NSCA and Distributed Nagios

Support forum for Nagios Core, Nagios Plugins, NCPA, NRPE, NSCA, NDOUtils and more. Engage with the community of users including those using the open source solutions.
Locked
petronagios
Posts: 28
Joined: Tue Aug 16, 2011 8:02 am

NSCA and Distributed Nagios

Post by petronagios »

Hi, I’m having problems setting up a distributed monitoring environment. Can you help?

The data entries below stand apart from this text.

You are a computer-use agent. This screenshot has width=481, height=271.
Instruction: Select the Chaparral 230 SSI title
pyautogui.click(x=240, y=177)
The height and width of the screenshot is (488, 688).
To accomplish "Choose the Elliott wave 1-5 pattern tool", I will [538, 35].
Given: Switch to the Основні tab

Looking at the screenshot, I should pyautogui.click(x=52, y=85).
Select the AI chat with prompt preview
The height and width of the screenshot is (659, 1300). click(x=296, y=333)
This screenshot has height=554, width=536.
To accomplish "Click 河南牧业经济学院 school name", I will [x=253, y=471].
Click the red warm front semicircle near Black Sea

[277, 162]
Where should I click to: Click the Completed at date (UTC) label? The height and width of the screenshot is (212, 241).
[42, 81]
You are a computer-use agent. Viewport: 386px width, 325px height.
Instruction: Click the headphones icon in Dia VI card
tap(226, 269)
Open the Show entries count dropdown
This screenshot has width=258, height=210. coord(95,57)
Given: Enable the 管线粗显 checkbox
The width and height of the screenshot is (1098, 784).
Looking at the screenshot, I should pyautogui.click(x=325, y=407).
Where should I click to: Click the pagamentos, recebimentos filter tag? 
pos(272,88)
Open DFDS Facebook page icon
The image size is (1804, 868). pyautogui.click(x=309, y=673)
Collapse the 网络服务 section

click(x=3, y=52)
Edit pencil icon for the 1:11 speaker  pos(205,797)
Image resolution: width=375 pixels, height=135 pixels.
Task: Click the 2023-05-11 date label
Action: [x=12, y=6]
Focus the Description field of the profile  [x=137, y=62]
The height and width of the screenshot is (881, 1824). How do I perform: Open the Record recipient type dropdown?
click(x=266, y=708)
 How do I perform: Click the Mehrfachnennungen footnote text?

Service checks are running on the distributed server and are forwarded to the master. But the service check isn’t updated on the master. If I look in /var/log/messages on the master I can see the following

Sep 11 09:40:48 ablxpn02 xinetd[1552]: START: nsca pid=12214 from=10.4.24.227
Sep 11 09:40:48 ablxpn02 nsca[12214]: Handling the connection...
Sep 11 09:40:49 ablxpn02 nsca[12214]: End of connection...
Sep 11 09:40:49 ablxpn02 xinetd[1552]: EXIT: nsca status=0 pid=12214 duration=1(sec)

Distributed server config
enable_notifications=0
obsess_over_services=1
ocsp_command=submit_check_result
nsca is running under xinetd

define service{
name generic-service
active_checks_enabled 1
passive_checks_enabled 1
parallelize_check 1
obsess_over_service 1
check_freshness 0
notifications_enabled 1
event_handler_enabled 1
flap_detection_enabled 1
failure_prediction_enabled 1
process_perf_data 1
retain_status_information 1
retain_nonstatus_information 1
is_volatile 0
check_period 24x7
max_check_attempts 3
normal_check_interval 2
retry_check_interval 2
contact_groups admins
notification_options w,u,c,r
notification_interval 60
notification_period 24x7
register 0
}


# Local service definition template - This is NOT a real service, just a template!

define service{
name local-service
use generic-service
max_check_attempts 4
normal_check_interval 5
retry_check_interval 1
register 0
}

define service{
use local-service
host_name tvpl0682
service_description Root Partition
check_command check_local_disk!20%!10%!/
}



Master server Config
execute_service_checks=1
check_external_commands=1
accept_passive_service_checks=1
nsca is running under xinetd

# Define a passive check template
define service{
#use generic-service
name passive_service
active_checks_enabled 0
passive_checks_enabled 1
parallelize_check 1
flap_detection_enabled 0
register 0
is_volatile 0
check_period 24x7
max_check_attempts 1
normal_check_interval 1
retry_check_interval 1
check_freshness 0
contact_groups admins
check_command check_dummy!0
notification_interval 45
notification_period 24x7
notification_options w,u,c,r
stalking_options w,c,u
process_perf_data 1
}

define service{
use passive_service
host_name tvpl0682
service_description Root Partition
active_checks_enabled 0
check_command check_dummy!0
}


Many thanks
Steve.
mguthrie
Posts: 4380
Joined: Mon Jun 14, 2010 10:21 am

Re: NSCA and Distributed Nagios

Post by mguthrie »

Try turning on:

Code: Select all

log_external_commands=1
in the main nagios.cfg. That way you can just tail the nagios.log file and you should see the reason why it's failing.
petronagios
Posts: 28
Joined: Tue Aug 16, 2011 8:02 am

Re: NSCA and Distributed Nagios

Post by petronagios »

Hi Thanks for your reply, I can now see whats happening but I’m not sure how to fix it!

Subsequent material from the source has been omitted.